-- start of SUPPLIED DATA --
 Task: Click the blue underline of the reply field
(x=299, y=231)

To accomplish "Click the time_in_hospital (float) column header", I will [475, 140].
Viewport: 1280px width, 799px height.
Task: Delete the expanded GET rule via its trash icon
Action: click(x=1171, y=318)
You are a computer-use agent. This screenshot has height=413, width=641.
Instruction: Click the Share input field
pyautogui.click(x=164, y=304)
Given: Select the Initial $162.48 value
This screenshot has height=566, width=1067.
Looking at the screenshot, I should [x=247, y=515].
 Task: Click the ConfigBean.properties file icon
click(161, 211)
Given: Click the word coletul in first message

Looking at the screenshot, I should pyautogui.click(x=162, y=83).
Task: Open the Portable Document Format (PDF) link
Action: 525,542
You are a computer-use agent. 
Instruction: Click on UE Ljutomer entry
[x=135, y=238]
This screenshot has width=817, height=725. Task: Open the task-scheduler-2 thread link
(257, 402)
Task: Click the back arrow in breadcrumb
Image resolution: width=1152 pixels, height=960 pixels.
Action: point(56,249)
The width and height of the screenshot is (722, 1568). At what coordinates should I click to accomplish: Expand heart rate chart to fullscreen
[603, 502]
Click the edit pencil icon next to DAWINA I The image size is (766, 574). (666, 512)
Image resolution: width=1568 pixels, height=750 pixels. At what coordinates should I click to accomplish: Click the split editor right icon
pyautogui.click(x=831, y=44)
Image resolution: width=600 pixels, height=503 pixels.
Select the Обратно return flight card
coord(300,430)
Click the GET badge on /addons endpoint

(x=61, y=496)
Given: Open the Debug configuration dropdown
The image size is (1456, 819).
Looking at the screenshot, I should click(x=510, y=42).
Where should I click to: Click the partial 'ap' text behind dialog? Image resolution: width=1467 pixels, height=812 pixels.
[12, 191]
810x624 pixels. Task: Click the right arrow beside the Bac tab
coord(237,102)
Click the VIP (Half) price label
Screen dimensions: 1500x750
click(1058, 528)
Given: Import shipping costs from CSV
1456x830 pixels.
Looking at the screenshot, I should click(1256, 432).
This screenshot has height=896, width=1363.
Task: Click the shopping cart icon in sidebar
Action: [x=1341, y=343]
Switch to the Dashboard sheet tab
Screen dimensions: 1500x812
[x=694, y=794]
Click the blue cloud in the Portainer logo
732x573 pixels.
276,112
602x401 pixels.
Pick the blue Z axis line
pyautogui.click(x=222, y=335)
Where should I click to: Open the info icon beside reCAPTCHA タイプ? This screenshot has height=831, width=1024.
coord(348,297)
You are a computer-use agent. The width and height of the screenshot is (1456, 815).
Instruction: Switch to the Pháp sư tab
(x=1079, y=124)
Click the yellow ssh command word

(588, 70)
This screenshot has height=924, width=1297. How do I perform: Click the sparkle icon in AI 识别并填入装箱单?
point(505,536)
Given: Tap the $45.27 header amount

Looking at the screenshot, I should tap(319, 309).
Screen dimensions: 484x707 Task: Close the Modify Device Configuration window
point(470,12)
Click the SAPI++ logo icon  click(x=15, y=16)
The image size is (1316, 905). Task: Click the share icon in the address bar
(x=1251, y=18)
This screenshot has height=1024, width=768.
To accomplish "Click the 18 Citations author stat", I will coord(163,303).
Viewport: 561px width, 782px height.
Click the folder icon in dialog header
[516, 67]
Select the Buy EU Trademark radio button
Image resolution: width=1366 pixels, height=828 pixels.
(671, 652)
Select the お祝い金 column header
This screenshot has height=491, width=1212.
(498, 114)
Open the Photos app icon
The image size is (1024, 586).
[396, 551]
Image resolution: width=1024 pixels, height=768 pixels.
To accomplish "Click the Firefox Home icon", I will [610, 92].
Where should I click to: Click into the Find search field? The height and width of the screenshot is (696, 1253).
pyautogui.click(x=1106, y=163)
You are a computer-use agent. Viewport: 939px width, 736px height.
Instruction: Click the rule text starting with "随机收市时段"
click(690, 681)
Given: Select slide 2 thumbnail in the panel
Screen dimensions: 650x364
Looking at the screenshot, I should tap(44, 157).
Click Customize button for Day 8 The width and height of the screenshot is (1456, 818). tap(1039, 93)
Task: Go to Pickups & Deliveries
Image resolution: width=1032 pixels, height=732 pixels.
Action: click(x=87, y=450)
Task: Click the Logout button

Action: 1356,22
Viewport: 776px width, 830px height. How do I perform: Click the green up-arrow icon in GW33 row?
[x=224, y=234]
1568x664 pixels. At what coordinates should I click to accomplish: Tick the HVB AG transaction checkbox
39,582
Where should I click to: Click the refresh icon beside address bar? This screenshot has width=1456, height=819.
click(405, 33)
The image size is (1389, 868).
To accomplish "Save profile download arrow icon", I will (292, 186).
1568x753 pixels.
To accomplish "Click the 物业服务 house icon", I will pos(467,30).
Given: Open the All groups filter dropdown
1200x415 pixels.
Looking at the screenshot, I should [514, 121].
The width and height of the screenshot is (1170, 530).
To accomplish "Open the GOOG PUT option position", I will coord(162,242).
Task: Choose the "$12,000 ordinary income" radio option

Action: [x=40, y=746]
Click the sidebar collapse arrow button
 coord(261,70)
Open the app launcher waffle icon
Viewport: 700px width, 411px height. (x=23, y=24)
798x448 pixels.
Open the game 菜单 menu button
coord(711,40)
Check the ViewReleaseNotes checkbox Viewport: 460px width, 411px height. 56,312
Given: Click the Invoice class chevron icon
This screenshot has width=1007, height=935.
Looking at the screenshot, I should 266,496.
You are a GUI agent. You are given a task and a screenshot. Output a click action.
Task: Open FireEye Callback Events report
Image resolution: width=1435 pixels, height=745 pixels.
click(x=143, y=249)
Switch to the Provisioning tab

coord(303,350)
-- end of SUPPLIED DATA --
INSTRUCTIONS TO FOLLOW: Switch each "Image resolution" in all of the lines above to "Screen size", then write the lines out again with nothing else changed.

ANSWER FOR THE TASK:
 Task: Click the blue underline of the reply field
(x=299, y=231)

To accomplish "Click the time_in_hospital (float) column header", I will [475, 140].
Viewport: 1280px width, 799px height.
Task: Delete the expanded GET rule via its trash icon
Action: click(x=1171, y=318)
You are a computer-use agent. This screenshot has height=413, width=641.
Instruction: Click the Share input field
pyautogui.click(x=164, y=304)
Given: Select the Initial $162.48 value
This screenshot has height=566, width=1067.
Looking at the screenshot, I should [x=247, y=515].
 Task: Click the ConfigBean.properties file icon
click(161, 211)
Given: Click the word coletul in first message

Looking at the screenshot, I should pyautogui.click(x=162, y=83).
Task: Open the Portable Document Format (PDF) link
Action: 525,542
You are a computer-use agent. 
Instruction: Click on UE Ljutomer entry
[x=135, y=238]
This screenshot has width=817, height=725. Task: Open the task-scheduler-2 thread link
(257, 402)
Task: Click the back arrow in breadcrumb
Screen size: width=1152 pixels, height=960 pixels.
Action: point(56,249)
The width and height of the screenshot is (722, 1568). At what coordinates should I click to accomplish: Expand heart rate chart to fullscreen
[603, 502]
Click the edit pencil icon next to DAWINA I The image size is (766, 574). (666, 512)
Screen size: width=1568 pixels, height=750 pixels. At what coordinates should I click to accomplish: Click the split editor right icon
pyautogui.click(x=831, y=44)
Screen size: width=600 pixels, height=503 pixels.
Select the Обратно return flight card
coord(300,430)
Click the GET badge on /addons endpoint

(x=61, y=496)
Given: Open the Debug configuration dropdown
The image size is (1456, 819).
Looking at the screenshot, I should click(x=510, y=42).
Where should I click to: Click the partial 'ap' text behind dialog? Screen size: width=1467 pixels, height=812 pixels.
[12, 191]
810x624 pixels. Task: Click the right arrow beside the Bac tab
coord(237,102)
Click the VIP (Half) price label
Screen dimensions: 1500x750
click(1058, 528)
Given: Import shipping costs from CSV
1456x830 pixels.
Looking at the screenshot, I should click(1256, 432).
This screenshot has height=896, width=1363.
Task: Click the shopping cart icon in sidebar
Action: [x=1341, y=343]
Switch to the Dashboard sheet tab
Screen dimensions: 1500x812
[x=694, y=794]
Click the blue cloud in the Portainer logo
732x573 pixels.
276,112
602x401 pixels.
Pick the blue Z axis line
pyautogui.click(x=222, y=335)
Where should I click to: Open the info icon beside reCAPTCHA タイプ? This screenshot has height=831, width=1024.
coord(348,297)
You are a computer-use agent. The width and height of the screenshot is (1456, 815).
Instruction: Switch to the Pháp sư tab
(x=1079, y=124)
Click the yellow ssh command word

(588, 70)
This screenshot has height=924, width=1297. How do I perform: Click the sparkle icon in AI 识别并填入装箱单?
point(505,536)
Given: Tap the $45.27 header amount

Looking at the screenshot, I should tap(319, 309).
Screen dimensions: 484x707 Task: Close the Modify Device Configuration window
point(470,12)
Click the SAPI++ logo icon  click(x=15, y=16)
The image size is (1316, 905). Task: Click the share icon in the address bar
(x=1251, y=18)
This screenshot has height=1024, width=768.
To accomplish "Click the 18 Citations author stat", I will coord(163,303).
Viewport: 561px width, 782px height.
Click the folder icon in dialog header
[516, 67]
Select the Buy EU Trademark radio button
Screen size: width=1366 pixels, height=828 pixels.
(671, 652)
Select the お祝い金 column header
This screenshot has height=491, width=1212.
(498, 114)
Open the Photos app icon
The image size is (1024, 586).
[396, 551]
Screen size: width=1024 pixels, height=768 pixels.
To accomplish "Click the Firefox Home icon", I will [610, 92].
Where should I click to: Click into the Find search field? The height and width of the screenshot is (696, 1253).
pyautogui.click(x=1106, y=163)
You are a computer-use agent. Viewport: 939px width, 736px height.
Instruction: Click the rule text starting with "随机收市时段"
click(690, 681)
Given: Select slide 2 thumbnail in the panel
Screen dimensions: 650x364
Looking at the screenshot, I should tap(44, 157).
Click Customize button for Day 8 The width and height of the screenshot is (1456, 818). tap(1039, 93)
Task: Go to Pickups & Deliveries
Screen size: width=1032 pixels, height=732 pixels.
Action: click(x=87, y=450)
Task: Click the Logout button

Action: 1356,22
Viewport: 776px width, 830px height. How do I perform: Click the green up-arrow icon in GW33 row?
[x=224, y=234]
1568x664 pixels. At what coordinates should I click to accomplish: Tick the HVB AG transaction checkbox
39,582
Where should I click to: Click the refresh icon beside address bar? This screenshot has width=1456, height=819.
click(405, 33)
The image size is (1389, 868).
To accomplish "Save profile download arrow icon", I will (292, 186).
1568x753 pixels.
To accomplish "Click the 物业服务 house icon", I will pos(467,30).
Given: Open the All groups filter dropdown
1200x415 pixels.
Looking at the screenshot, I should [514, 121].
The width and height of the screenshot is (1170, 530).
To accomplish "Open the GOOG PUT option position", I will coord(162,242).
Task: Choose the "$12,000 ordinary income" radio option

Action: [x=40, y=746]
Click the sidebar collapse arrow button
 coord(261,70)
Open the app launcher waffle icon
Viewport: 700px width, 411px height. (x=23, y=24)
798x448 pixels.
Open the game 菜单 menu button
coord(711,40)
Check the ViewReleaseNotes checkbox Viewport: 460px width, 411px height. 56,312
Given: Click the Invoice class chevron icon
This screenshot has width=1007, height=935.
Looking at the screenshot, I should 266,496.
You are a GUI agent. You are given a task and a screenshot. Output a click action.
Task: Open FireEye Callback Events report
Screen size: width=1435 pixels, height=745 pixels.
click(x=143, y=249)
Switch to the Provisioning tab

coord(303,350)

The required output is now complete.